Abstract:
Oxidative stress results from the production of reactive oxygen species (ROS) and reactive nitrogen species (RNS) in quantities exceeding the potential activity of the body\'s antioxidant system and is one of the risk factors for the development of vascular dysfunction in diabetes and exposure to ionizing radiation. Being the secondary products of normal aerobic metabolism in living organisms, ROS and RNS act as signaling molecules that play an important role in the regulation of vital organism functions. Meanwhile, in high concentrations, these compounds are toxic and disrupt various metabolic pathways. The various stress factors (hyperglycemia, gamma-irradiation, etc.) trigger free oxygen and nitrogen radicals accumulation in cells that are capable to damage almost all cellular components including ion channels and transporters such as Na+/K+-ATPase, BKCa, and TRP channels. Vascular dysfunctions are governed by interaction of ROS and RNS. For example, the reaction of ROS with NO produces peroxynitrite (ONOO-), which not only oxidizes DNA, cellular proteins, and lipids, but also disrupts important signaling pathways that regulate the cation channel functions in the vascular endothelium. Further increasing in ROS levels and formation of ONOO- leads to reduced NO bioavailability and causes endothelial dysfunction.
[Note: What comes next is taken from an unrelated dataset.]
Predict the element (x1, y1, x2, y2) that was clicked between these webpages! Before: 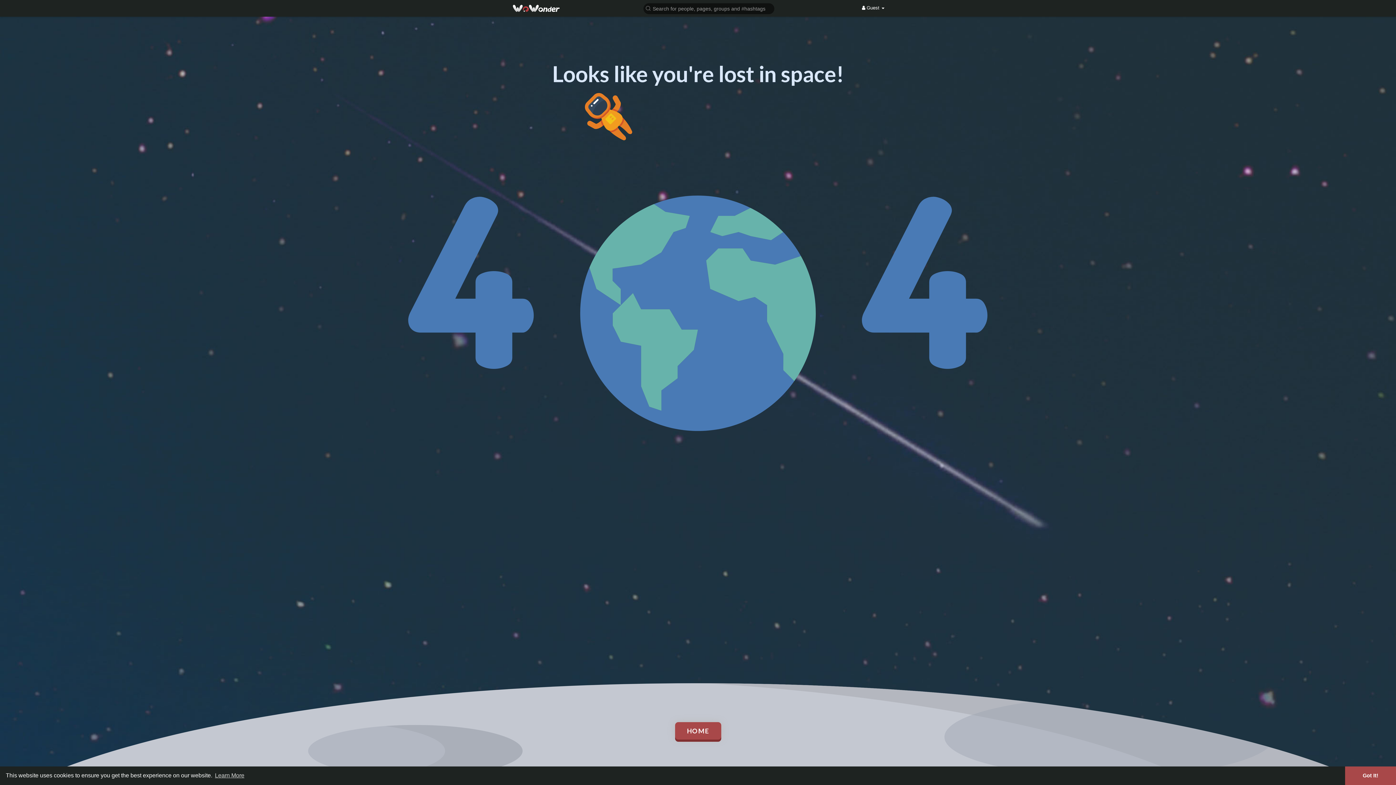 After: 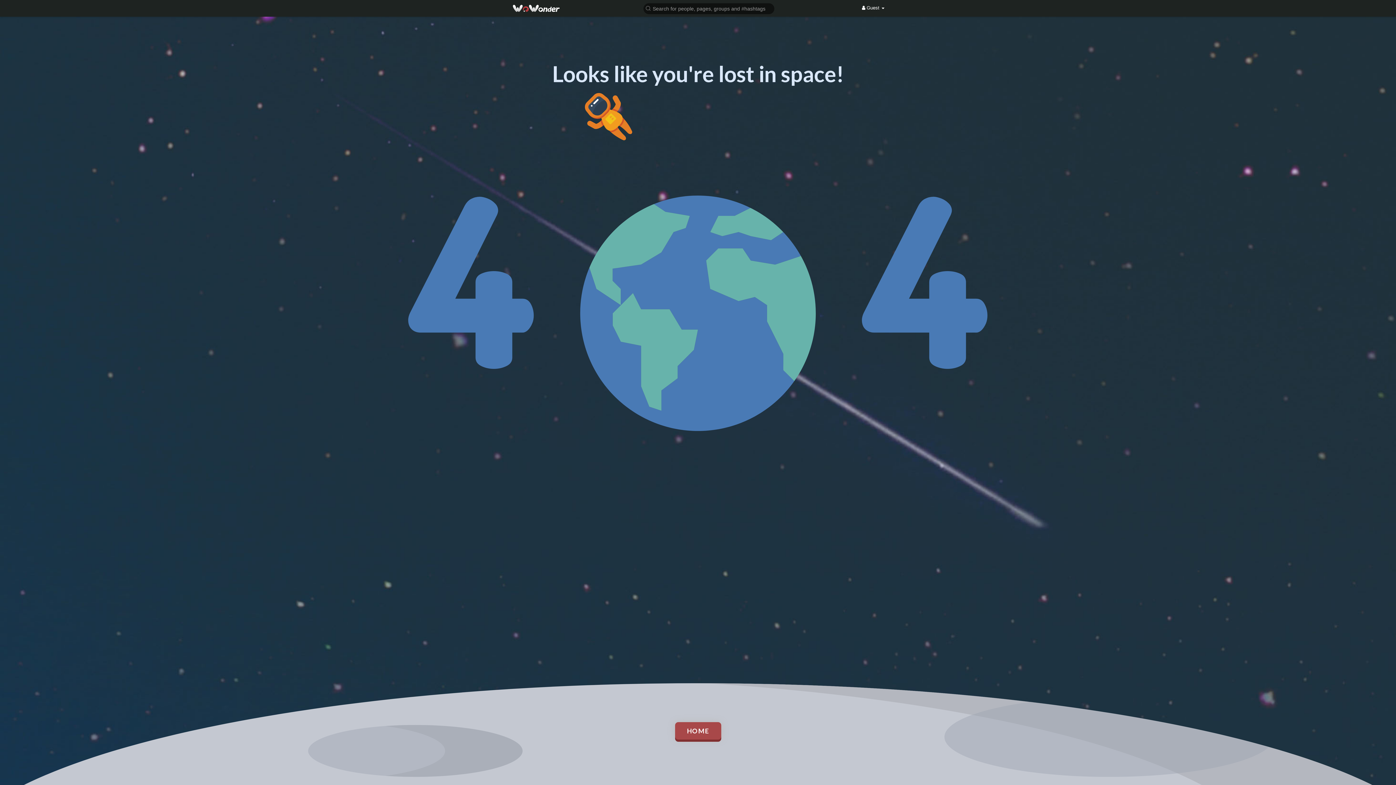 Action: bbox: (1345, 766, 1396, 785) label: dismiss cookie message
Thus, imbalance of ROS and RNS and their affect on membrane ion channels plays an important role in the pathogenesis of vascular dysfunction associated with various disorders.
摘要:
氧化应激是由活性氧(ROS)和活性氮(RNS)产生的,其数量超过人体抗氧化系统的潜在活性,是糖尿病和暴露于电离辐射中血管功能障碍发展的危险因素之一。作为生物体正常有氧代谢的次级产物,ROS和RNS充当信号分子,在调节重要的生物体功能中起重要作用。同时,在高浓度下,这些化合物是有毒的,破坏各种代谢途径。各种应激因素(高血糖,γ-辐照,等。)触发细胞中的游离氧和氮自由基积累,这些自由基能够破坏几乎所有细胞成分,包括离子通道和转运蛋白,例如Na/K-ATPase,BKCa,和TRP频道。血管功能障碍由ROS和RNS的相互作用控制。例如,ROS与NO的反应产生过氧亚硝酸盐(ONOO-),不仅氧化DNA,细胞蛋白质,和脂质,但也破坏了调节血管内皮阳离子通道功能的重要信号通路。ROS水平的进一步增加和ONOO-的形成导致NO生物利用度降低并引起内皮功能障碍。因此,ROS和RNS的失衡及其对膜离子通道的影响在与各种疾病相关的血管功能障碍的发病机制中起着重要作用。